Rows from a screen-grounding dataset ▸
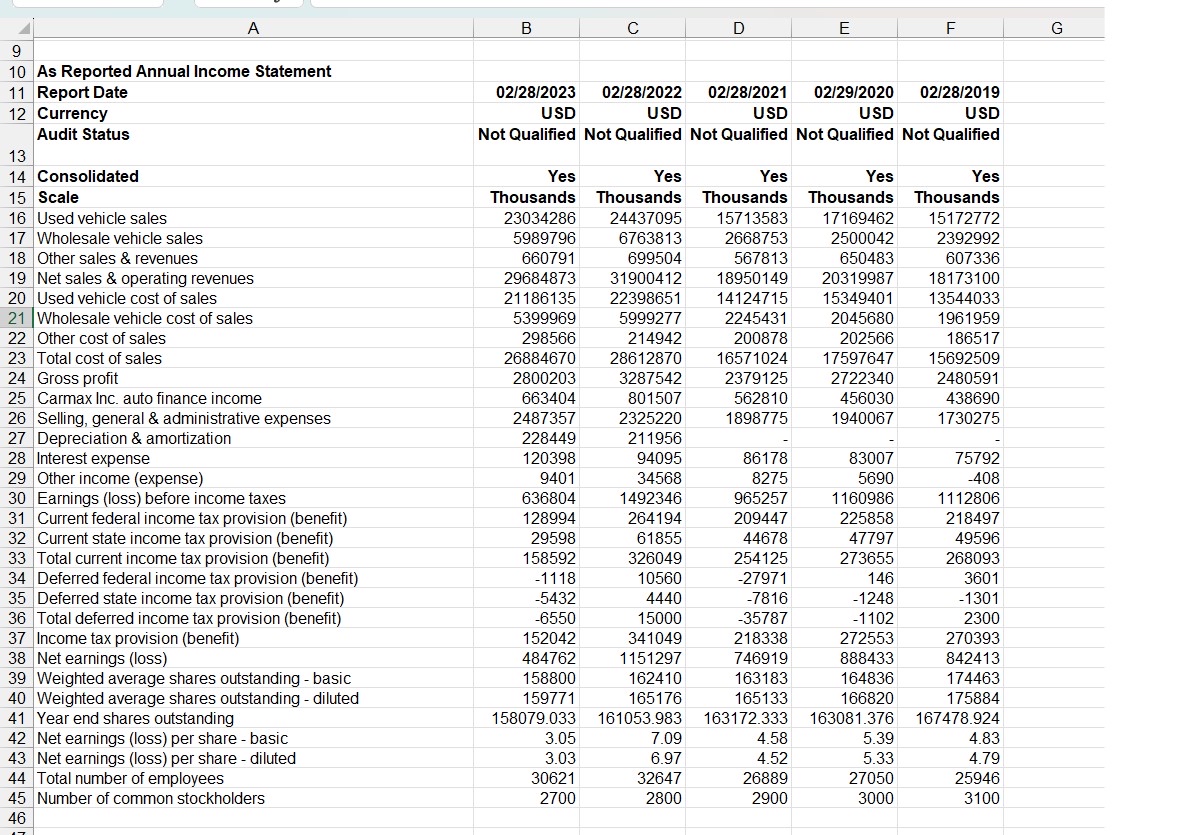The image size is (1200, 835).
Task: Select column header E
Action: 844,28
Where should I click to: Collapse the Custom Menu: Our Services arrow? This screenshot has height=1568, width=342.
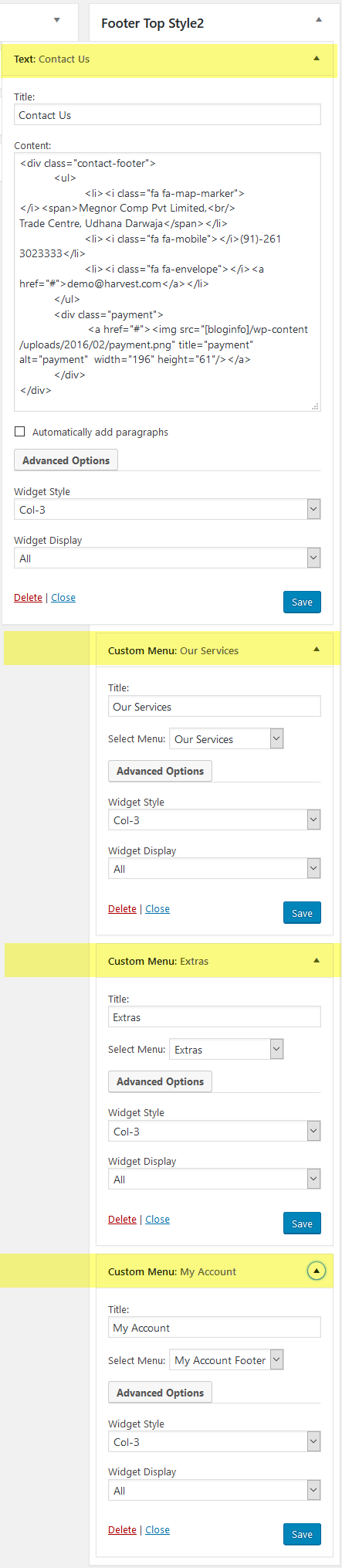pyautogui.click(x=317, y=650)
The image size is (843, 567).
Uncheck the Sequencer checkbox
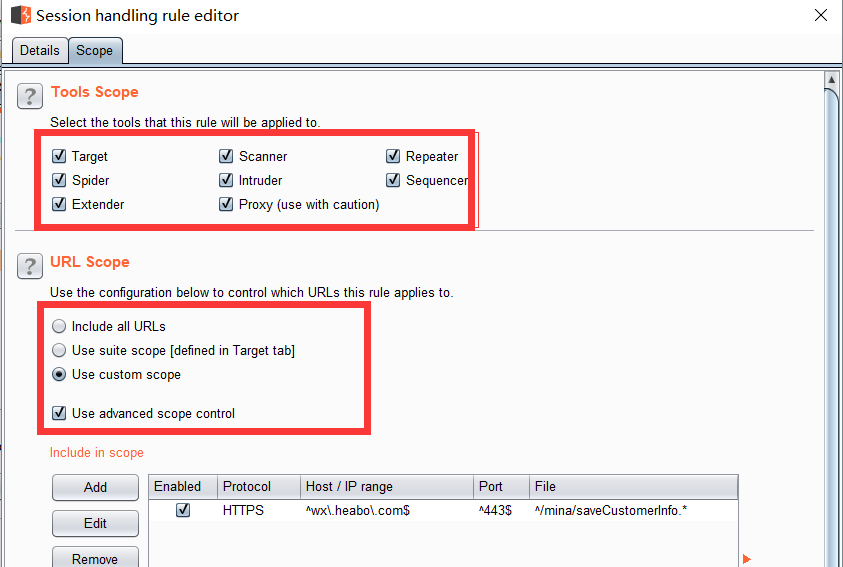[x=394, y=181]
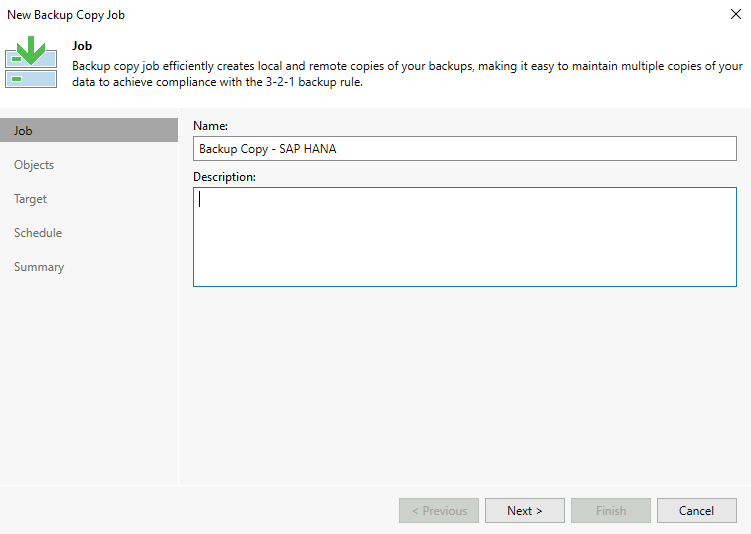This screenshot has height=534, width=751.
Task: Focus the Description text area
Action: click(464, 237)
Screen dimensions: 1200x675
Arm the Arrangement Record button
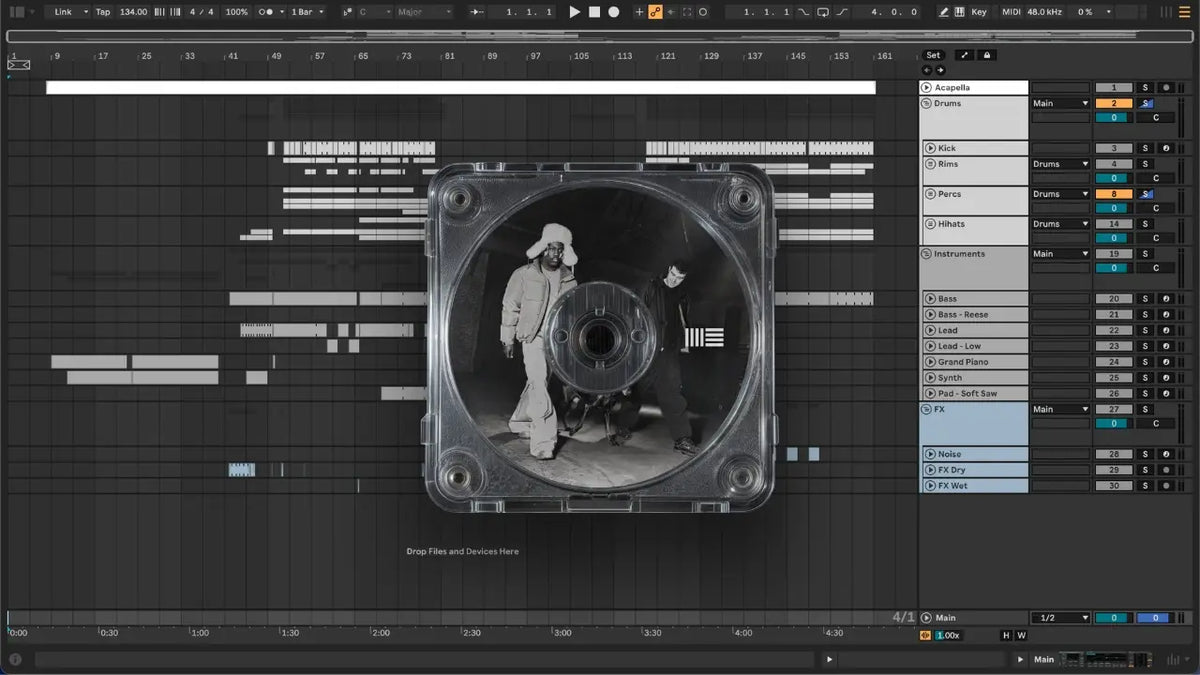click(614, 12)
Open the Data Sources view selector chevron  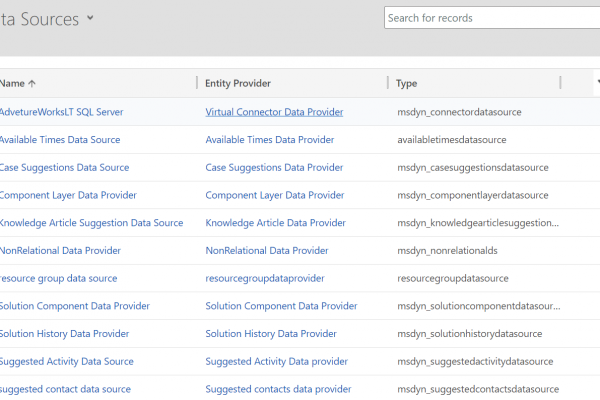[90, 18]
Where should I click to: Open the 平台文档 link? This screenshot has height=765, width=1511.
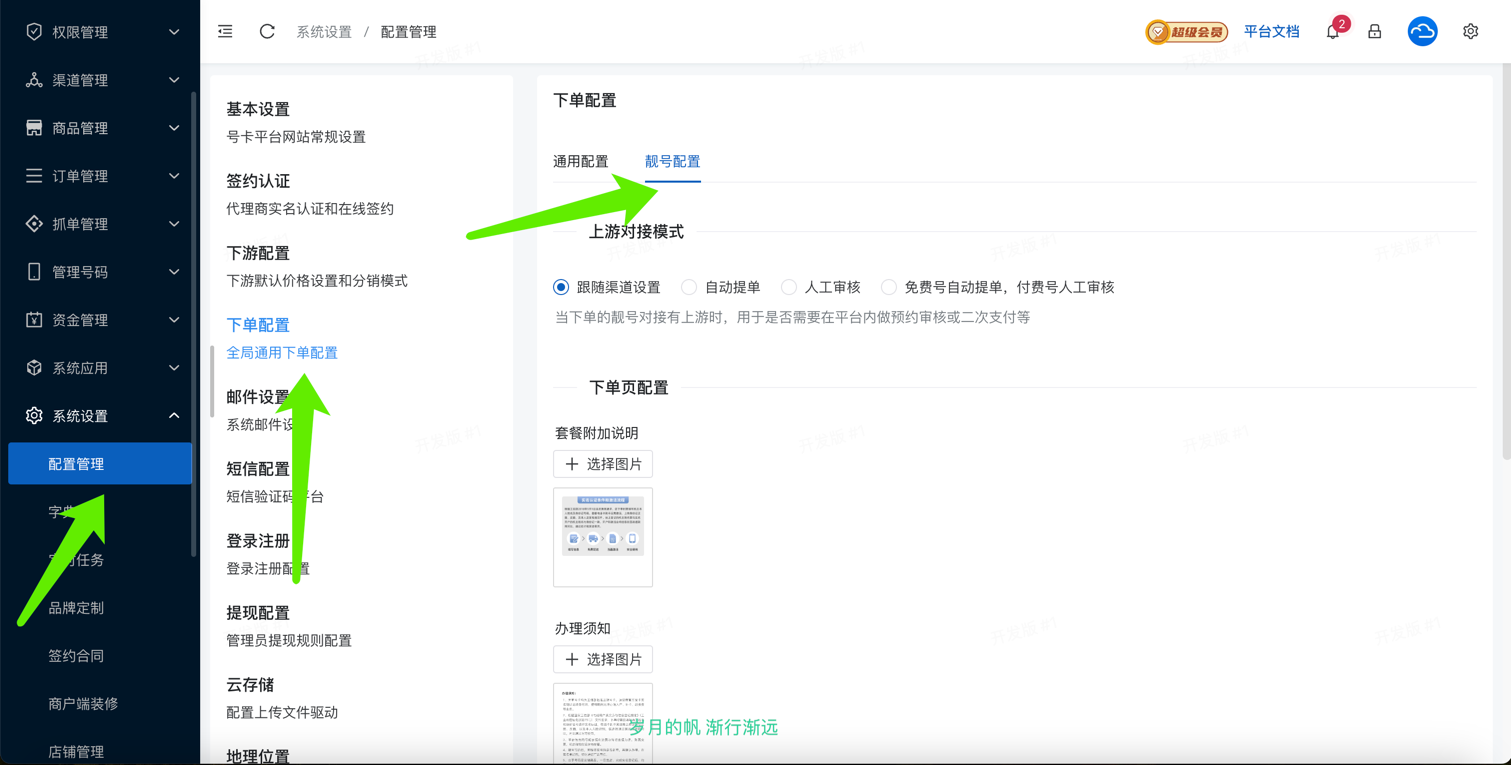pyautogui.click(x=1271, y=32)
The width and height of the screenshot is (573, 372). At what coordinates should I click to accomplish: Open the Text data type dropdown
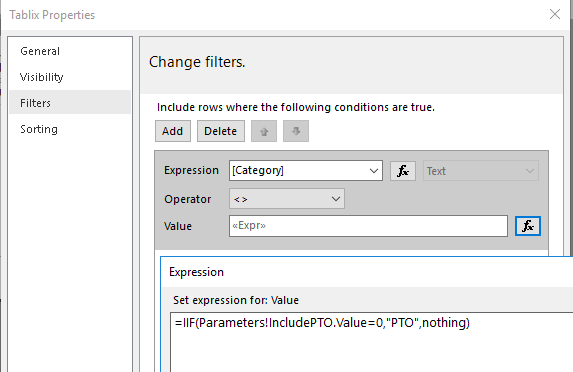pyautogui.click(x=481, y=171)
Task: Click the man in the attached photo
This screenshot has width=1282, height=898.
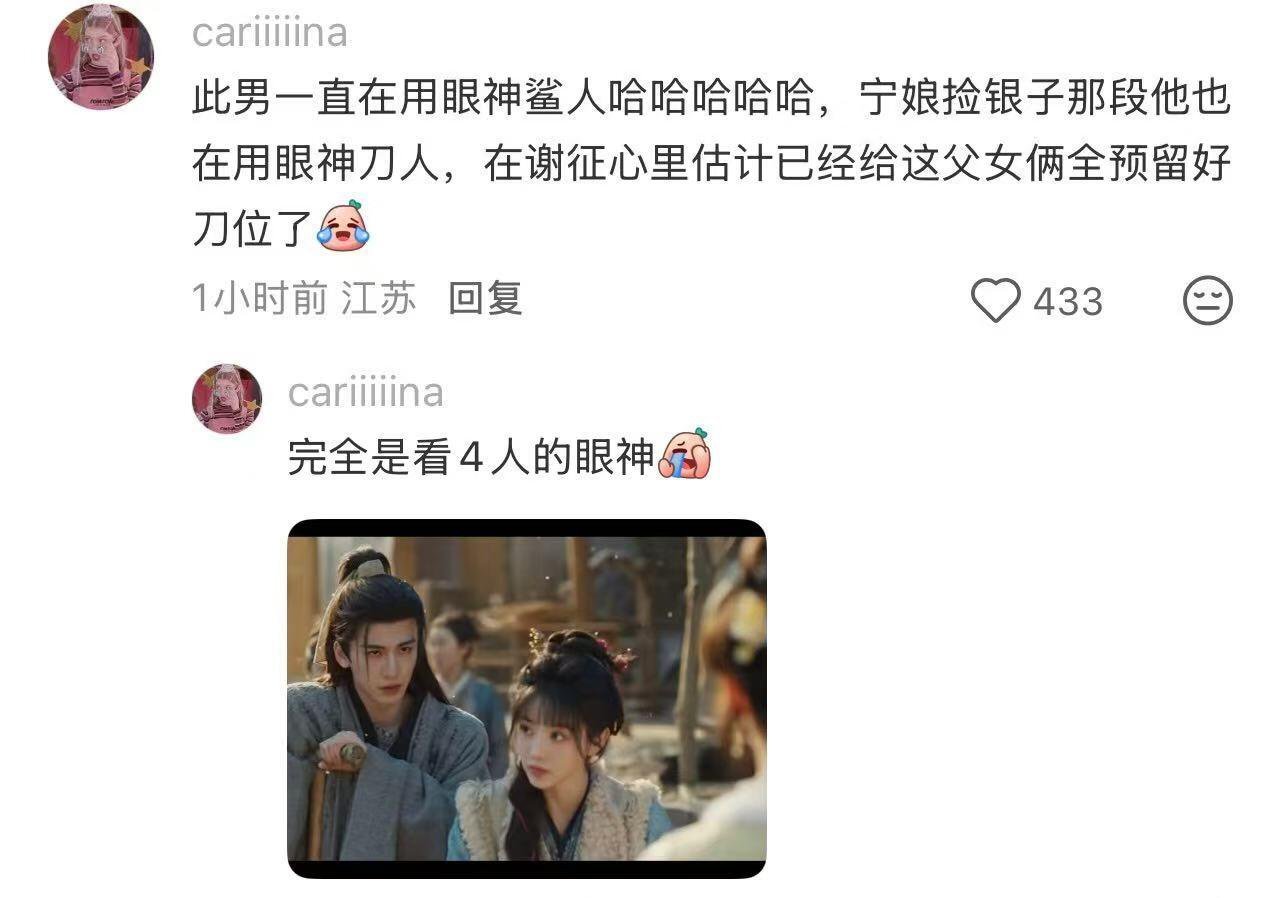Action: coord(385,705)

Work to complete ▸
Reproduce the lines of the listing verbatim, starting at the line that contains "Task: Click the man in the attached photo" and ending at the end of the listing. Omit the pictures from your reply.

Problem solution ▸
Task: Click the man in the attached photo
This screenshot has width=1282, height=898.
Action: coord(385,705)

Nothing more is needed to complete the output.